Let’s say we have some data, and we want to use that to infer something about the future data points, like what group/category do they belong to (Classification - Supervised Learning)
If our vector representation and choice of distance function is appropriate, we can be reasonably certain that the closer two vectors are in our vector space, the more similar they’ll be. Therefore, our unknown data point from the future will most likely belong to the same category as that of the (known) points nearest to it. So, we find out the K nearest points (the K Nearest Neighbors) of the data point/object/item/entity to classify, and use majority voting (or it's better variations like distance weighted majority voting) to assign a category/label to our new data point.
Vector Similarity Search
Running a similarity search using KNN method is computationally expensive. Meaning that as the size of the dataset or vector store increases, the efficiency of our similarity search would decrease. In order to increase efficiency, we can reduce the vector size by compression or using dimensionality reduction which could cause us to lose some information. Or, by reducing the size of the search space by using Indexing or Clustering via K-Means etc. This would lead to a trade off of accuracy for decreased time and space complexity.
Indexes for Vector Space Search:
There are various ways to index vectors for efficient searching, some of them are briefly mentioned below.
- Flat Index - In this method, the vectors are not clustered or modified, basically KNN.
- Locally Sensitive Hashing (LSH) - Vectors are grouped into buckets (buckets would become the new vector search space) using a hashing function that maximizes hash collision.
- Hierarchical Navigable Small World graphs - The main components are Nodes (vectors), Edges (distance to the nearest neighbor). The reasoning behind this method is that small numbers of hops will be required on average, to traverse the path between two given nodes. P.S This method is used at Facebook.
- Inverted File Index - Here we use Dirichlet tessellation for clustering.
Where not to Use Vector Similarity Search
If your similarity search problem can be solved by directly comparing the object properties, and the object properties are not high dimensional, and/or all of them are finite and categorical, you don’t need to convert them to vectors and perform the vector space search. Or,
- Why send a request to the backend to calculate 2+2 when you can do it client side?
- Why use a deep learning model to simulate AND logic operation?
- Finite/categorical properties – Simple Field Comparison
- Any place where a simpler approach would suffice.

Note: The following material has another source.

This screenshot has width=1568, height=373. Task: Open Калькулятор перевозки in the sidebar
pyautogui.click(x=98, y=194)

- Vectors can be considered an ordered collection of elements, typically numbers which are meaningful to us in a given domain.For those with a computer science background, you can consider vectors as 1 dimensional arrays.

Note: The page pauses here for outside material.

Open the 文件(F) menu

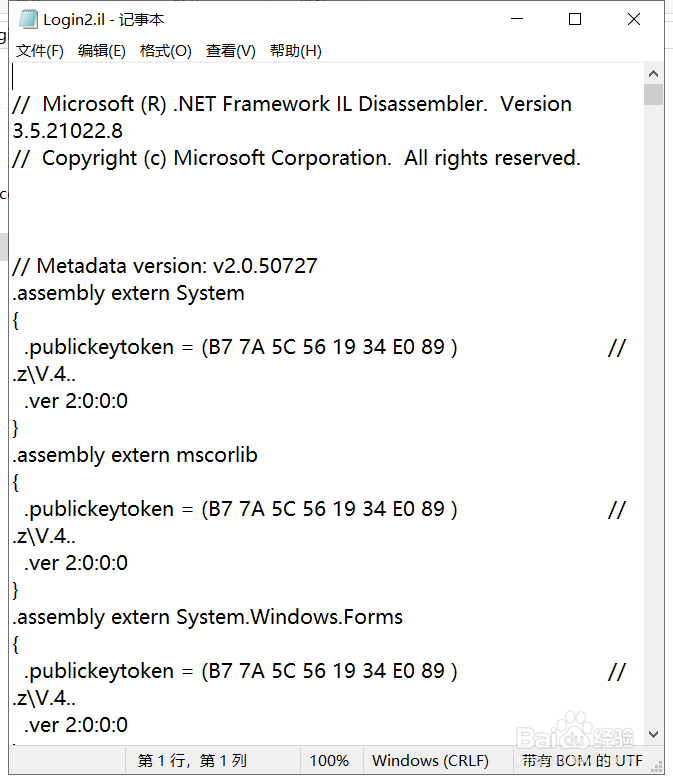[x=40, y=50]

- A vector space is just a collection of vectors in an abstract “space”, with some boring mathematical properties (only one of which is relevant for us for now, namely distance).
- If your similarity search problem can be solved by directly comparing the object properties, and the object properties are not high dimensional, and/or all of them are finite and categorical, you don’t need to convert them to vectors and perform the vector space search.
- A general rule of thumb when considering how to represent an entity/data point as a vector is that the vector for a given entity should capture as much information contained in the entity as is possible in order for the vector (and the vector space in general) to be useful.
- The concept of distance is quite important in order to make use of vectors and vector spaces. Ideally, our vector representation should be such that the distance between similar items is less than it is between dissimilar items.
- A Vector Similarity search involves indexing data points as Vectors for efficient searching. Can be done by various methods such as Flat index, LSH, Hierarchical Navigable Small World graphs, Inverted File Index.
Did you think of any way Vector Similarity search could be used to solve a problem?